Request for Change of Domicile

Custody Lawyer

If the parties have joint legal custody, a custodial parent must file a Motion for Change of Domicile if the custodial parent wants to move more than 100 miles from the child’s current residence and if the non-custodial parent does not consent.

When considering a Motion for change of Domicile, the Court must consider each of the following factors (MCL 722.31), with the child as the primary focus in the court’s deliberations:

(a) Whether the legal residence change has the capacity to improve the quality of life for both the child and the relocating parent.

(b) The degree to which each parent has complied with, and utilized his or her time under, a court order governing parenting time with the child, and whether the parent’s plan to change the child’s legal residence is inspired by that parent’s desire to defeat or frustrate the parenting time schedule.

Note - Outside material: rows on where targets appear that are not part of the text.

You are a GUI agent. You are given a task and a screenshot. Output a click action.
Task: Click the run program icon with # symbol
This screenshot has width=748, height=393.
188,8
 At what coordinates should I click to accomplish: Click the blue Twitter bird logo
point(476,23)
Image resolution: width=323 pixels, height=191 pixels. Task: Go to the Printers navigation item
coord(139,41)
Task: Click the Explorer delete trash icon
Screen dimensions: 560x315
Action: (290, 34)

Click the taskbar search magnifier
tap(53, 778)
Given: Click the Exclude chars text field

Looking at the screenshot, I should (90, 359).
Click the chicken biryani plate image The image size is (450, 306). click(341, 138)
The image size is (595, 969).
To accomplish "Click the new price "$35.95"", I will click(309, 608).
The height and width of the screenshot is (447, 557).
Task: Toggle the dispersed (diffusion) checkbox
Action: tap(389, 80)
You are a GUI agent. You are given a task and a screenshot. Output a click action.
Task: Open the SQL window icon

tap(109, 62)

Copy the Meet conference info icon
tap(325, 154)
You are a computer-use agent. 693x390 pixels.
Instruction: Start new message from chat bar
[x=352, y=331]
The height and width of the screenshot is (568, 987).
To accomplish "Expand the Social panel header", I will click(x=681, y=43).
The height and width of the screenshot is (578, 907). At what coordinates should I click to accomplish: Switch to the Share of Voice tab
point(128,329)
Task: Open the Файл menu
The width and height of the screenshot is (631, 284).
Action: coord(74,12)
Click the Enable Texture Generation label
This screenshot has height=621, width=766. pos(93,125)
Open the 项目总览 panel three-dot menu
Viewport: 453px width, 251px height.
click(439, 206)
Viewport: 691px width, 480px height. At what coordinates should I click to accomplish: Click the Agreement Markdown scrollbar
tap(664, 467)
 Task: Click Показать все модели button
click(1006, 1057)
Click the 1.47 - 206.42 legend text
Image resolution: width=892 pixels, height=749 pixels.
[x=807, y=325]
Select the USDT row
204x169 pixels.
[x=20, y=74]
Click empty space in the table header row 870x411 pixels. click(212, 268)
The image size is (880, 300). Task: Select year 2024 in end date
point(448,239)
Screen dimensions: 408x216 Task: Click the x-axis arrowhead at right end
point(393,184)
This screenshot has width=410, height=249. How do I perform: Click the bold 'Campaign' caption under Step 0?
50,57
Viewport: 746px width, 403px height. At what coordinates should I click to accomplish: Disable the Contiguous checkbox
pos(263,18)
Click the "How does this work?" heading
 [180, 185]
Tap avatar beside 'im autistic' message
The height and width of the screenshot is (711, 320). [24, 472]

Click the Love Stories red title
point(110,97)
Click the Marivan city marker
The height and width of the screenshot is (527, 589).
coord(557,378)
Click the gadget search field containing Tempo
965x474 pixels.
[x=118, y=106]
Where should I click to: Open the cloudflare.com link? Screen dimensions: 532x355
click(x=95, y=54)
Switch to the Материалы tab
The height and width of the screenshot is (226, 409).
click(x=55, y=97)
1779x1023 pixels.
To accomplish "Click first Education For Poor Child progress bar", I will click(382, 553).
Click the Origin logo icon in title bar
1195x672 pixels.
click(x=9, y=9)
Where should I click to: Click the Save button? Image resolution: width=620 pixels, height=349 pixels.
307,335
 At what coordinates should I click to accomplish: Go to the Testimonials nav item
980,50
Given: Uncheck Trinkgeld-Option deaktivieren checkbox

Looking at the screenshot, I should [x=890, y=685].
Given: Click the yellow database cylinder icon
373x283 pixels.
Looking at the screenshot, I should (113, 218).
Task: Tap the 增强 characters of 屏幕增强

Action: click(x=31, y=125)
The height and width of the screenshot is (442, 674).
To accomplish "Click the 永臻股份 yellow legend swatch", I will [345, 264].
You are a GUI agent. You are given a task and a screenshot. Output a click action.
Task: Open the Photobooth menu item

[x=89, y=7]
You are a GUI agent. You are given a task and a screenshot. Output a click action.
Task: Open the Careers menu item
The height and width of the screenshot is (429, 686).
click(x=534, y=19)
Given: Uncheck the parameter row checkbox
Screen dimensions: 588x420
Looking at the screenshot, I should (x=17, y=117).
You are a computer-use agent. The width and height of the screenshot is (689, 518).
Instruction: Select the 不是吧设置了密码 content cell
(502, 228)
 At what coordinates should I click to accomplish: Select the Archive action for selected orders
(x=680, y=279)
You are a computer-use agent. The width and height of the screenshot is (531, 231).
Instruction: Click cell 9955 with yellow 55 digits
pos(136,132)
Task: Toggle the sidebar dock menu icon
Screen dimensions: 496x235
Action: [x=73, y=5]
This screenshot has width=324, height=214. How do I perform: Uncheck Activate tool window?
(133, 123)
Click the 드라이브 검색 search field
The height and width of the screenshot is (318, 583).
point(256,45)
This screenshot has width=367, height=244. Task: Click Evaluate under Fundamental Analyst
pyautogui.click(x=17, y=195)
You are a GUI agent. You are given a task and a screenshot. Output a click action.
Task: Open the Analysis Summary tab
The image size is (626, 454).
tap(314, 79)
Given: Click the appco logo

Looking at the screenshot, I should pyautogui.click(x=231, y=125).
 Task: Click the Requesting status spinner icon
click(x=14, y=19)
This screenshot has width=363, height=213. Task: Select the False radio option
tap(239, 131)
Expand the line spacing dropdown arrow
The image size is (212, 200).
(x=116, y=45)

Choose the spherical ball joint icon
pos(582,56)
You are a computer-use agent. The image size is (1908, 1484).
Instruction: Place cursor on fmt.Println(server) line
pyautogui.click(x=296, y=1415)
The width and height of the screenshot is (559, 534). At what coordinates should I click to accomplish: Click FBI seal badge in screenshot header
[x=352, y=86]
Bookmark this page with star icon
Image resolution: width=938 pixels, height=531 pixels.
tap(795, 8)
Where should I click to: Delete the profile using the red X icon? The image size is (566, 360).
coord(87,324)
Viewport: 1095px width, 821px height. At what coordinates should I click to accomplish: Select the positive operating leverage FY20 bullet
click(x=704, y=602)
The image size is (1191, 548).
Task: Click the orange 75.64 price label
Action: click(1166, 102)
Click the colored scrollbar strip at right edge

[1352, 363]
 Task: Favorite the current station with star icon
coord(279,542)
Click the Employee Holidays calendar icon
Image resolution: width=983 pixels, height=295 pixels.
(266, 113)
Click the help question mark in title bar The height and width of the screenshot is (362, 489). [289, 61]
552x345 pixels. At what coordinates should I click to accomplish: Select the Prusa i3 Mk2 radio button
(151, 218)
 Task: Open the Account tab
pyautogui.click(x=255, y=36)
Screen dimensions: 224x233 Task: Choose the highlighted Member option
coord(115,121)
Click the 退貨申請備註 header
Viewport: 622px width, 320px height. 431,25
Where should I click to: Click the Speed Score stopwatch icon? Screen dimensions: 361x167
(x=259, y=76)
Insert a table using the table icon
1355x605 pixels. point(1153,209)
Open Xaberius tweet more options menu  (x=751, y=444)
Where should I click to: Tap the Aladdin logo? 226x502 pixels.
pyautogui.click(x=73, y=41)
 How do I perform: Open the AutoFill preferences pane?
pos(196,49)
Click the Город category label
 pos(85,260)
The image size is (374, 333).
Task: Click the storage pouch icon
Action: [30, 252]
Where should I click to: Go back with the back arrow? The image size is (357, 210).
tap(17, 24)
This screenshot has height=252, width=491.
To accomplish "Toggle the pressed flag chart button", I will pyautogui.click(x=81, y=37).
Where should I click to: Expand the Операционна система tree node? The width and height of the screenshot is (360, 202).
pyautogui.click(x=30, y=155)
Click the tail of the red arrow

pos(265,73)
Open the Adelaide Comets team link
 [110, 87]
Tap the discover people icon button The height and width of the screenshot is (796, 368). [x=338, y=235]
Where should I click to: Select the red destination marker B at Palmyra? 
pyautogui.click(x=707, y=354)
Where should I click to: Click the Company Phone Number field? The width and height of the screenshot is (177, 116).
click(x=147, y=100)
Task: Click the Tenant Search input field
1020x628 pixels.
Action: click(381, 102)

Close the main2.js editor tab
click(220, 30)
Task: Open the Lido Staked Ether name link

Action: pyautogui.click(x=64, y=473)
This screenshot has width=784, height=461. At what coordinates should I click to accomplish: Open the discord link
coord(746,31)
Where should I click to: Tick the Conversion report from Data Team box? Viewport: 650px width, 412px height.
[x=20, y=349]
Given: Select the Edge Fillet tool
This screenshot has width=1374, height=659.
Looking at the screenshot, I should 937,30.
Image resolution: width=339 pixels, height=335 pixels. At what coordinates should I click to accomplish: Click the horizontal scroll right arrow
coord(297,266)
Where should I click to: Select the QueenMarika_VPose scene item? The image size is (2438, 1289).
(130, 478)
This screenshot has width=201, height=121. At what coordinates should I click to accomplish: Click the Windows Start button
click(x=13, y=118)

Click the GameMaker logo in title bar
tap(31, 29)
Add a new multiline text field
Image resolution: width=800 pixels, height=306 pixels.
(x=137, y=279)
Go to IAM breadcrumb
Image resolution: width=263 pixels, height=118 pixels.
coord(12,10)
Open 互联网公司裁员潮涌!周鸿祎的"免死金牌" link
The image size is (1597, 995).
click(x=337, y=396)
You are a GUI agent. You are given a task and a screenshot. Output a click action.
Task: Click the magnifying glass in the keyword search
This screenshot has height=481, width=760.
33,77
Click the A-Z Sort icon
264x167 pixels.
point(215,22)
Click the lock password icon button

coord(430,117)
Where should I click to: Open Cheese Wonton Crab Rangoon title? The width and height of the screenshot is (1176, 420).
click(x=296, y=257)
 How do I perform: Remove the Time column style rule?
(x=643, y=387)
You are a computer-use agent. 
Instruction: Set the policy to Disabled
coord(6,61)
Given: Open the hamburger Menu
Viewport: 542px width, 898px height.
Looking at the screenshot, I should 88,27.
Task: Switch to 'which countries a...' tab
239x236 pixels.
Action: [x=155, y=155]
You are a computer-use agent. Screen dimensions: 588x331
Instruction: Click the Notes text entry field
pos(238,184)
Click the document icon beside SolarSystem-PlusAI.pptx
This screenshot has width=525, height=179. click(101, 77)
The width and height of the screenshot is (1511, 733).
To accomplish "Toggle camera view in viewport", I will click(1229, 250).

(c) The degree to which the court is satisfied that, if the court permits the legal residence change, it is possible to order a modification of the parenting time schedule and other arrangements governing the child’s schedule in a manner that can provide an adequate basis for preserving and fostering the parental relationship between the child and each parent; and whether each parent is likely to comply with the modification.

(d) The extent to which the parent opposing the legal residence change is motivated by a desire to secure a financial advantage with respect to a support obligation.

(e) Domestic violence, regardless of whether the violence was directed against or witnessed by the child. If a parent seeking to change the legal residence needs to seek a safe location from the threat of domestic violence, the parent may move to such a location with the child until the court makes a determination under this section.

Some cases have held that the Court must consider whether granting the motion for a change of domicile would result in a change of an established custodial environment. If so, the trial court must also address and analyze the best interest factors in MCL 722.23. If there is a proposed change to an established custodial environment, then the party must prove by clear and convincing evidence that the proposed change is in the minor child’s best interest.

The Statute requires that each order determining or modifying custody or parenting time of a child shall include a provision stating the parent’s agreement as to how a change in either of the child’s legal residences will be handled. If such a provision is included in the order and a child’s legal residence change is done in compliance with that provision, no Motion need be filed. If the parents do not agree on such a provision, the court shall include in the order the following provision: “A parent whose custody or parenting time of a child is governed by this order shall not change the legal residence of the child except in compliance with section 11 of the “Child Custody Act of 1970″, 1970 PA 91, MCL 722.31.”